> Exercise instructions
Return every line of the records below that contains the word "Identify".

··· Information given ···

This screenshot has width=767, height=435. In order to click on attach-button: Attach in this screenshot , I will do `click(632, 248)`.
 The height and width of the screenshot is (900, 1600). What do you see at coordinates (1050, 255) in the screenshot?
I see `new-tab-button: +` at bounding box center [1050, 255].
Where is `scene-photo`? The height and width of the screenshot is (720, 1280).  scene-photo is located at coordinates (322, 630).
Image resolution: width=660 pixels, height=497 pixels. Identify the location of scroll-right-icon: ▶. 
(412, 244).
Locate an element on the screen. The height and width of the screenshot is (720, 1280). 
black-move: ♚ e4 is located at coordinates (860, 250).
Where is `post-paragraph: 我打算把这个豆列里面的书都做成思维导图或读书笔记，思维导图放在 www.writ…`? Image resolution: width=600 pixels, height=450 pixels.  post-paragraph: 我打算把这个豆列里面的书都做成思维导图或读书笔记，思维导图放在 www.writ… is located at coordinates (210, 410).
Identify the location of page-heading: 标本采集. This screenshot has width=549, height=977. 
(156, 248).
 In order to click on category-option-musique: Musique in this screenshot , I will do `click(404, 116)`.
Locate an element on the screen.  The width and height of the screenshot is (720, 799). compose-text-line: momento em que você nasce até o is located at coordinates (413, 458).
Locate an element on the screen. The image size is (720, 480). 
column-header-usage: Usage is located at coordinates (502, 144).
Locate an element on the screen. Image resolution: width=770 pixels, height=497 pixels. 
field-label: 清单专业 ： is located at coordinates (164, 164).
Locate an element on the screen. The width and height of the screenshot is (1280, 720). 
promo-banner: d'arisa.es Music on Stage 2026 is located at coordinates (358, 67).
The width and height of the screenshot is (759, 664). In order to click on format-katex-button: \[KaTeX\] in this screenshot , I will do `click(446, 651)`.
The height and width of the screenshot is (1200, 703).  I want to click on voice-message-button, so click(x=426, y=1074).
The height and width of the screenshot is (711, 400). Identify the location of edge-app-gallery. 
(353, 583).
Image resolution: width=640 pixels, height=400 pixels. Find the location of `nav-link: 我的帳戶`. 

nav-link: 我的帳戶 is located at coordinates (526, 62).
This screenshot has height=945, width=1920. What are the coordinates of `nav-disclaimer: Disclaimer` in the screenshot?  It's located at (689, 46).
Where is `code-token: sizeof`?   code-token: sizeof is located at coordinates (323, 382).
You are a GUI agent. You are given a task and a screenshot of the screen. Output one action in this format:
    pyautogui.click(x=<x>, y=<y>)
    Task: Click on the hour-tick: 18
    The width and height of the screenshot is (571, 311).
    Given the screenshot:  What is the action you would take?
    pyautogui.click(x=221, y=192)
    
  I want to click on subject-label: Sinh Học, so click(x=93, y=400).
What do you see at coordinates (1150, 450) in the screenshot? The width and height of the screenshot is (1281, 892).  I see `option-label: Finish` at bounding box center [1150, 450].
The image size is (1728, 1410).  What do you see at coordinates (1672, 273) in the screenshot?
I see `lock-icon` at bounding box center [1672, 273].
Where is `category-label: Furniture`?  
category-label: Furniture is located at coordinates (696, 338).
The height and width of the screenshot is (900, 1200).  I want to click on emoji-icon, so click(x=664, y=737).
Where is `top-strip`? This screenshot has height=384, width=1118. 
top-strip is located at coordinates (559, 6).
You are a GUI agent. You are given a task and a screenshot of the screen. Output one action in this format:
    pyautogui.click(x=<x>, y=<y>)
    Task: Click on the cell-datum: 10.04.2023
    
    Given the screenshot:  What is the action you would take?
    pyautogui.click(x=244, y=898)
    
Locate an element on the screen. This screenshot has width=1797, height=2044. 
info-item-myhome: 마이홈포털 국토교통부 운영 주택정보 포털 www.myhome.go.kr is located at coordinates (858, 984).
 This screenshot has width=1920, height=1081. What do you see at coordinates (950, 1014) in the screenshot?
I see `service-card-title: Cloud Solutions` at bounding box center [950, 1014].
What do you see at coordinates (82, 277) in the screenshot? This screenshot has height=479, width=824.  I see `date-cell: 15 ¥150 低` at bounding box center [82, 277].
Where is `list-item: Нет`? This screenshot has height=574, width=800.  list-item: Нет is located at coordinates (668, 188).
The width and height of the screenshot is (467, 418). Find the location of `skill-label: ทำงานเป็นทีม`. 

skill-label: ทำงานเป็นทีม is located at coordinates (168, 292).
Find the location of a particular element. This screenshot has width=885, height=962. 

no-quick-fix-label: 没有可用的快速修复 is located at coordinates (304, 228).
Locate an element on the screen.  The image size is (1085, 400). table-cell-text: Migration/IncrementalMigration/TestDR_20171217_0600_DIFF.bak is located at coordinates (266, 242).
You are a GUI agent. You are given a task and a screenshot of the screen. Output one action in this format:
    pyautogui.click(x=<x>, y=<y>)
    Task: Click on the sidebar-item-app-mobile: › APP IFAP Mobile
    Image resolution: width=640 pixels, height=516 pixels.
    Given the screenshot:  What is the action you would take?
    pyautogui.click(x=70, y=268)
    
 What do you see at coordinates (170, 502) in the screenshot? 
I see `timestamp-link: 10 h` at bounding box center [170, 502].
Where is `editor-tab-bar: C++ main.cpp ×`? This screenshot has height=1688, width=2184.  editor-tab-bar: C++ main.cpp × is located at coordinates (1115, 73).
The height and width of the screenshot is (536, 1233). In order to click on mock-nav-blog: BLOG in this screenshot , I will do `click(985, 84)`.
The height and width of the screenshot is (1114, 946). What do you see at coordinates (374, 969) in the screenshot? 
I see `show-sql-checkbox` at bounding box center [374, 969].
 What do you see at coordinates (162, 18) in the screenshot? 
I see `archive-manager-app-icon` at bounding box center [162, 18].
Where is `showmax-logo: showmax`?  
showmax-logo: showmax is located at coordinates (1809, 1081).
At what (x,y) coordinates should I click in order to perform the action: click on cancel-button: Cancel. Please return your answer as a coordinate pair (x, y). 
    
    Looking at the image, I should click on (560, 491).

···

> Problem solution
Image resolution: width=660 pixels, height=497 pixels. Identify the location of scroll-right-icon: ▶. 
Identify the location of page-heading: 标本采集. This screenshot has width=549, height=977. 
The height and width of the screenshot is (711, 400). Identify the location of edge-app-gallery. 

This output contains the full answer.